Kebijakan politik pendidikan pada umumnya terlahir melalui suatu proses 3 tahap, yaitu akumulasi, artikulasi dan akomodasi. Kebijakan politik pendidikan yang dilakukan dengan cara tidak melalui proses wajar sebagaimana telah disebut, pada akhirnya akan menghadapi problem legitimasi. Program legitimasi tersebut biasanya berwujud penolakan masyarakat terhadap kebijakan yang telah diputuskan, atau paling tidak mendapat respon apatis dari masyarakat, sehingga kebijakan itu menjadi illegitimated. Setelah diformulasikan, maka kebijakan pendidikan tersebut diimplementasikan yang kemudian dimantapkan (Linblom dalam Oberlin Silalahi, 1989).

Masing-masing tahap yaitu formulasi, implementasi dan pemantapan memiliki proses yang berbeda yang ketiganya bisa berlangsung secara dialektis. Kebijakan pendidikan terutama dalam hal pendanaan umumnya berisi penetapan sejumlah anggaran yang digunakan untuk membiayai seluruh program kegiatan di lingkungan Departemen Pendidikan Nasional dengan menggunakan skala prioritas tertentu. Program kegiatan mencakup kegiatan peningkatan mutu, pemerataan, efisiensi, peningkatan peranserta masyarakat, dan akuntabilitas pendidikan baik jalur sekolah maupun luar sekolah.
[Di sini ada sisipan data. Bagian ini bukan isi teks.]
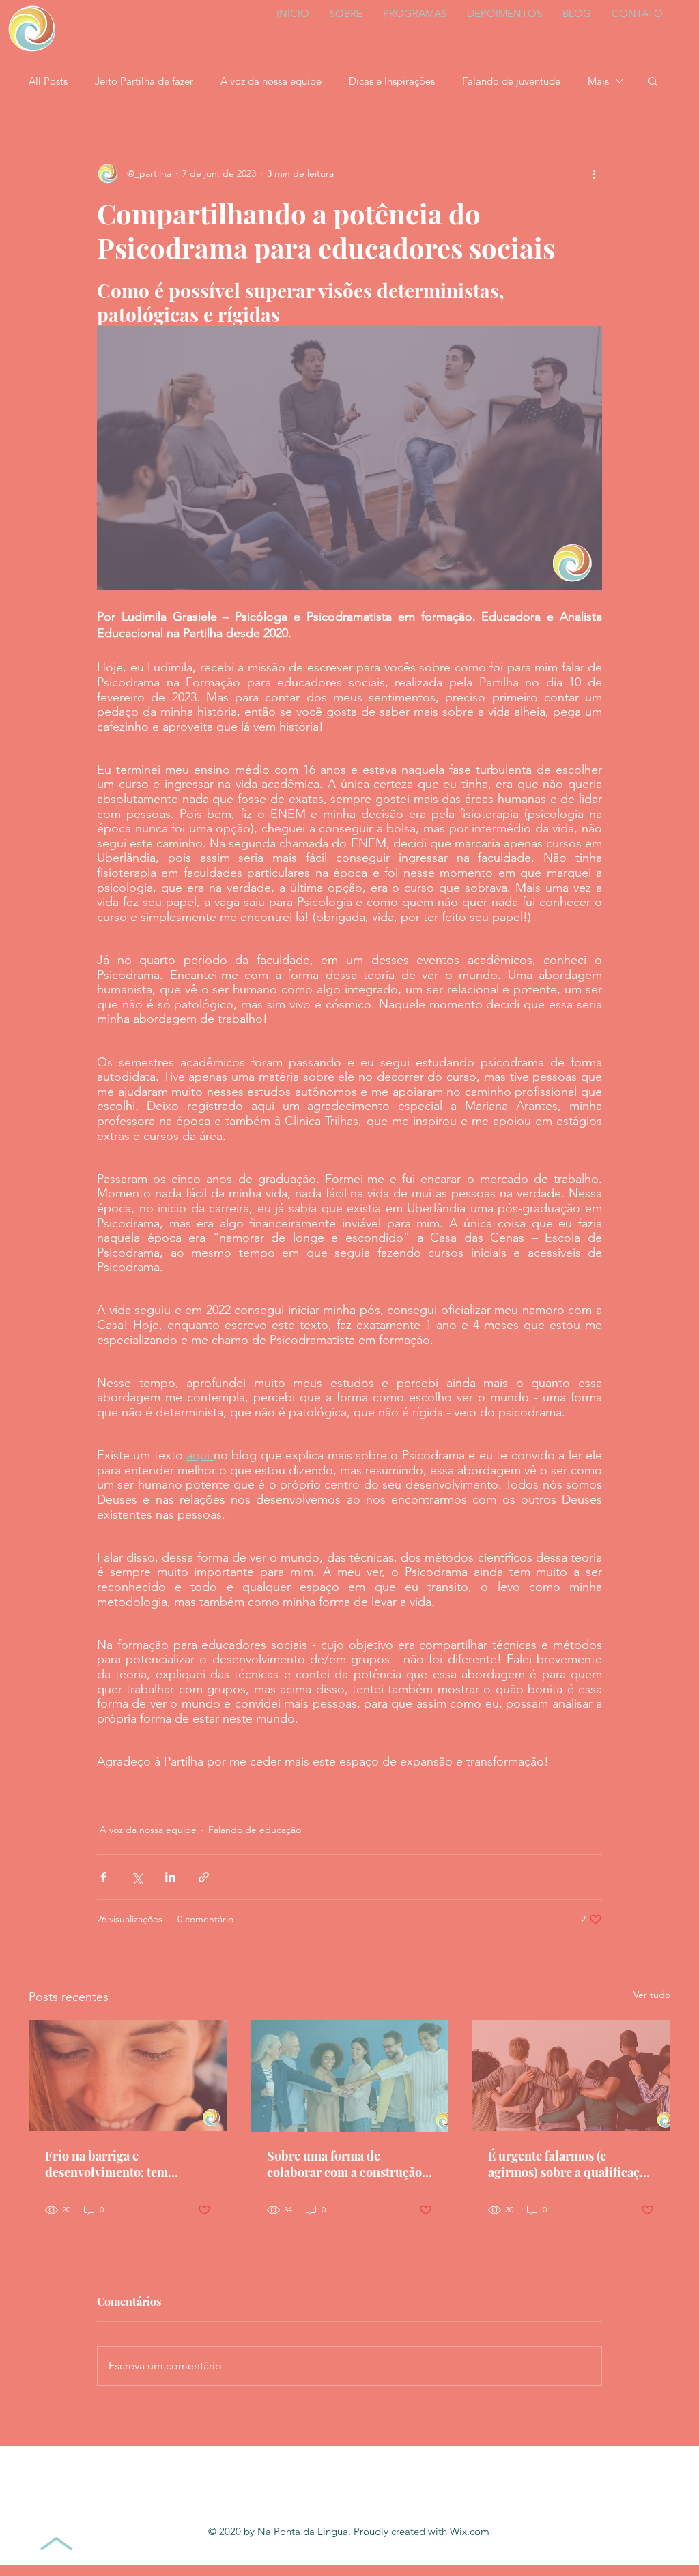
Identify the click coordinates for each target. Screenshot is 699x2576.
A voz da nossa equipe (271, 80)
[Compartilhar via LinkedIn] (170, 1877)
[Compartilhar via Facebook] (103, 1877)
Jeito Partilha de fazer (144, 80)
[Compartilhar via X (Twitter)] (136, 1877)
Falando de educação (254, 1830)
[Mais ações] (594, 173)
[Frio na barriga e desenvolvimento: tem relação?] (128, 2075)
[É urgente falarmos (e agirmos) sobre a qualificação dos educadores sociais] (571, 2075)
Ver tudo (651, 1995)
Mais (598, 80)
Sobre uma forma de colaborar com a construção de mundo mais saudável (344, 2164)
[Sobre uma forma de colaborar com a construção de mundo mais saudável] (350, 2076)
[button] (652, 80)
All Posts (48, 80)
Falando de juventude (511, 80)
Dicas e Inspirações (392, 80)
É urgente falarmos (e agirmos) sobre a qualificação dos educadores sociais (570, 2164)
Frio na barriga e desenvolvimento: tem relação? (106, 2164)
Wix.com (469, 2531)
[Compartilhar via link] (203, 1877)
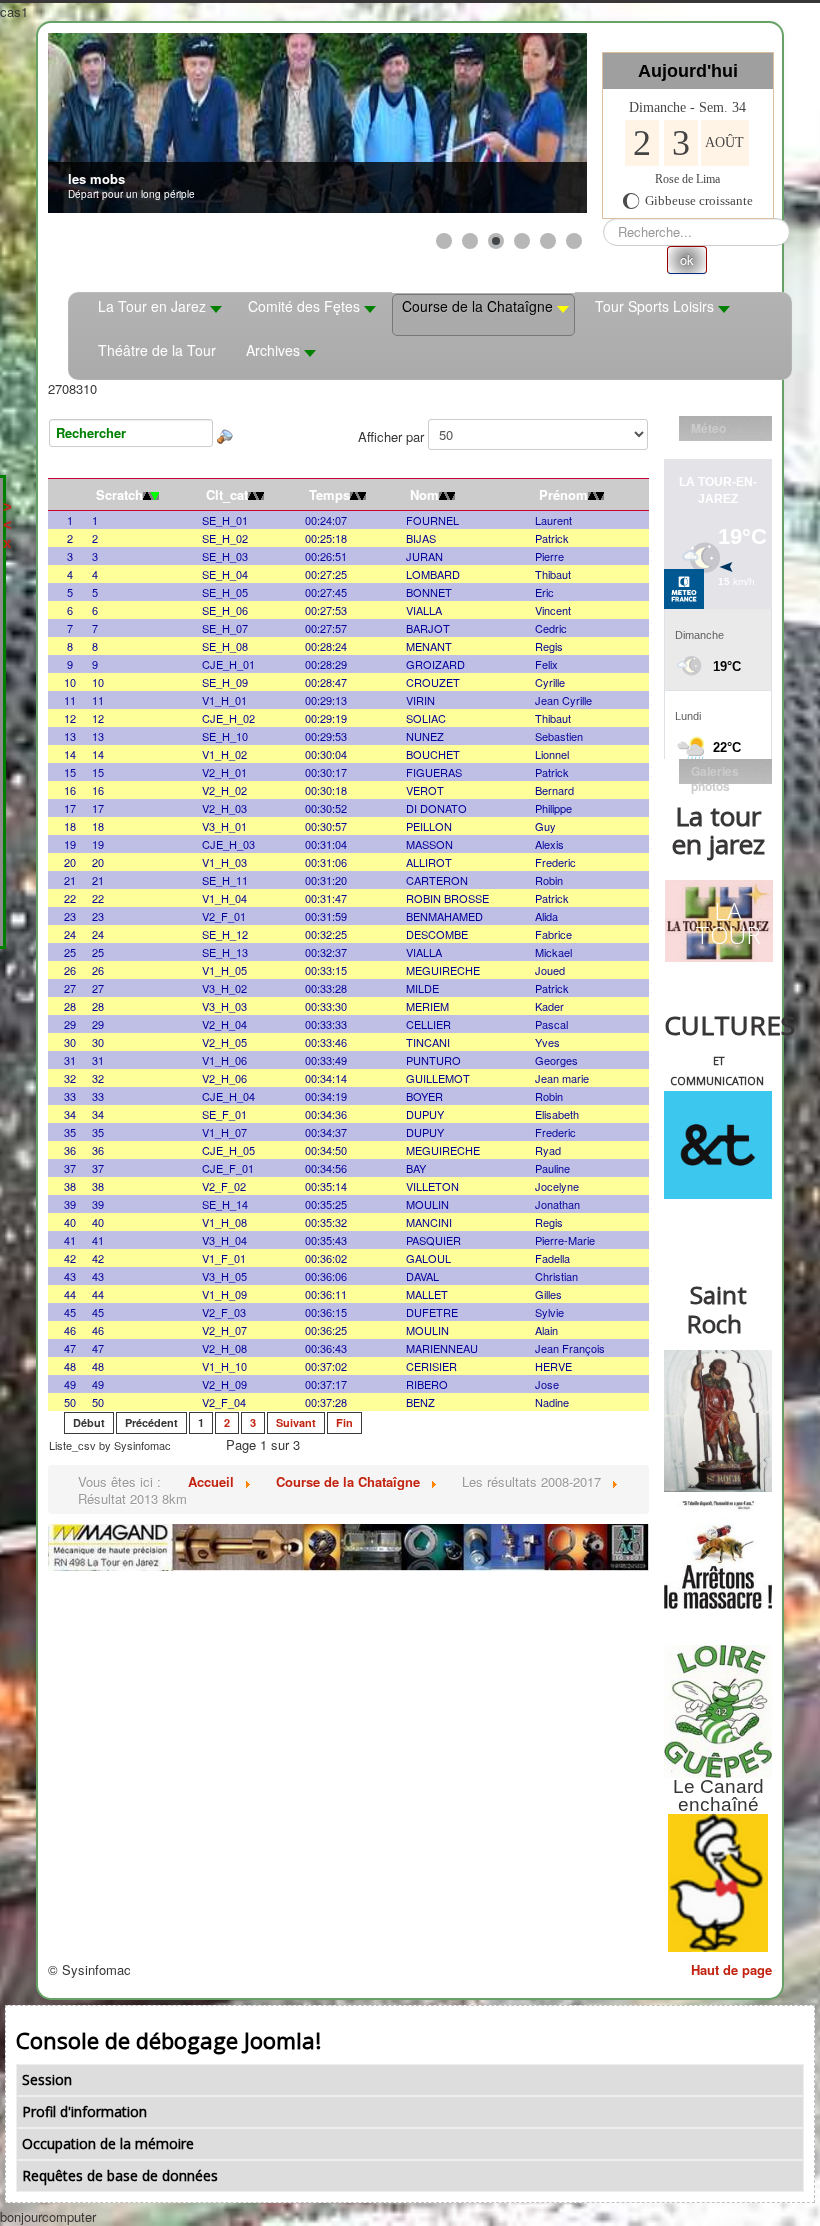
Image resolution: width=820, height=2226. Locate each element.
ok (687, 259)
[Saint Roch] (718, 1421)
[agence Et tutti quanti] (718, 1145)
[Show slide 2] (470, 241)
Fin (344, 1422)
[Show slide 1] (444, 241)
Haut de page (731, 1969)
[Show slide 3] (496, 241)
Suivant (296, 1422)
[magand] (348, 1545)
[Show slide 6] (574, 241)
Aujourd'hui (688, 71)
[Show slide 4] (522, 241)
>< (7, 515)
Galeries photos (715, 773)
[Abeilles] (718, 1555)
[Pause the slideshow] (526, 123)
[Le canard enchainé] (718, 1883)
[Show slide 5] (548, 241)
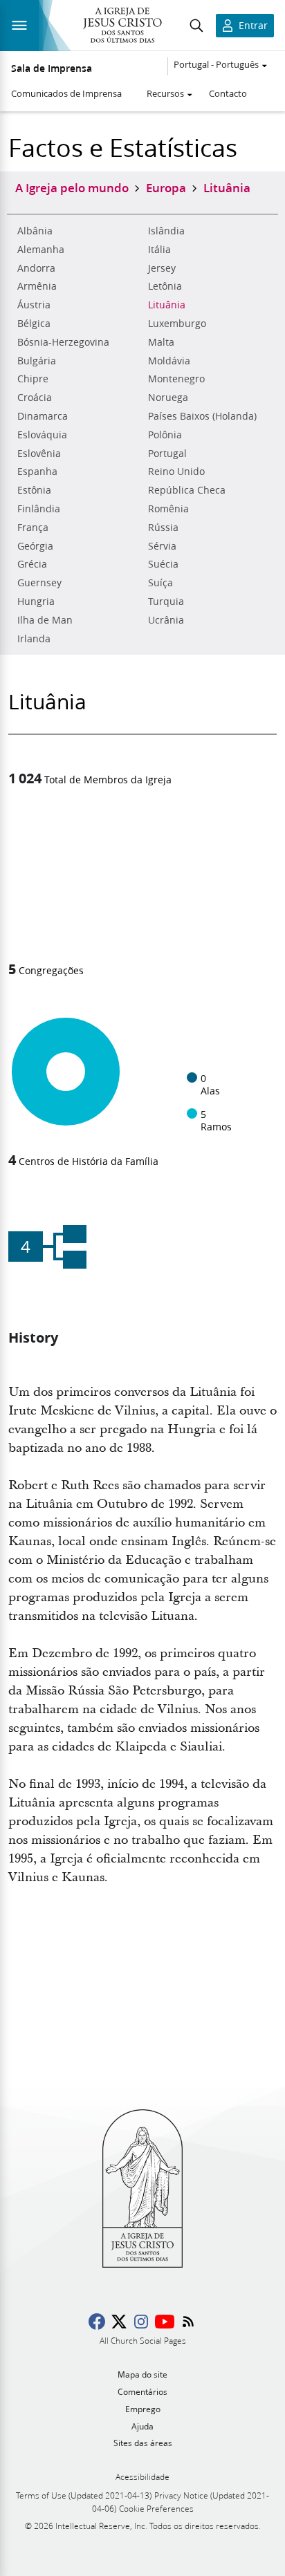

Dalam kenyataannya, sebagai sebuah produk politik kebijakan pendidikan --terlepas dari penilaian positif atau negatif-- selalu mengandung muatan kepentingan. Kepentingan terpenting dan utama adalah seberapa banyak pihak-pihak pengambil keputusan beserta orang-orang yang masuk kedalam lingkaran penguasa menikmati sebesar mungkin keuntungan atas kebijakannya, seberapa besar kebijakan pendidikan yang diformulasikan dan diimplementasikannya dapat memperkokoh bahkan jika perlu melanggengkan kekuasaannya. Sehingga banyak ahli mensinyalir bahwa apapun rumusannya dan bagaimanapun implementasinya, kebijakan pendidikan selalu dimaknai dan dimanfaatkan untuk kepentingan politik yang lebih besar dari pemegang kekuasaan. Bahkan Gramsci menunjuk dalam banyak kasus bahwa negara telah memanfaatkan pendidikan sebagai kekuasaan hegemonik dalam rangka melanggengkan kekuasaannya (Patria dan Arief, 1999).

Sebagaimana dipaparkan diatas, bahwa pendanaan pendidikan di Indonesia sangat terbatas. Total anggaran pendidikan Indonesia hanya sebesar 1,4% terhadap GNP atau 7,9% dari APBN pada tahun 1995-1997. Sedangkan total anggaran pendidikan di negara-negara maju yang dianggap telah memiliki sistem pendidikan yang mapan, telah mengeluarkan anggaran pendidikan jauh lebih besar. Hasil studi International Development Research Centre (IDRC, 1983) menyebutkan bahwa negara-negara maju (developed countries) umumnya telah membelanjakan dana cukup besar untuk pendidikan, yakni rata-rata 21,3% dari national budget mereka, sementara pada negara-negara sedang berkembang (developing countries) rata-rata hanya membelanjakan 16,3% dari national budget. Hal ini menjadi sangat ironis jika banyak negara telah berlomba meningkatkan anggaran pendidikannya sampai diatas 20% dari national budget.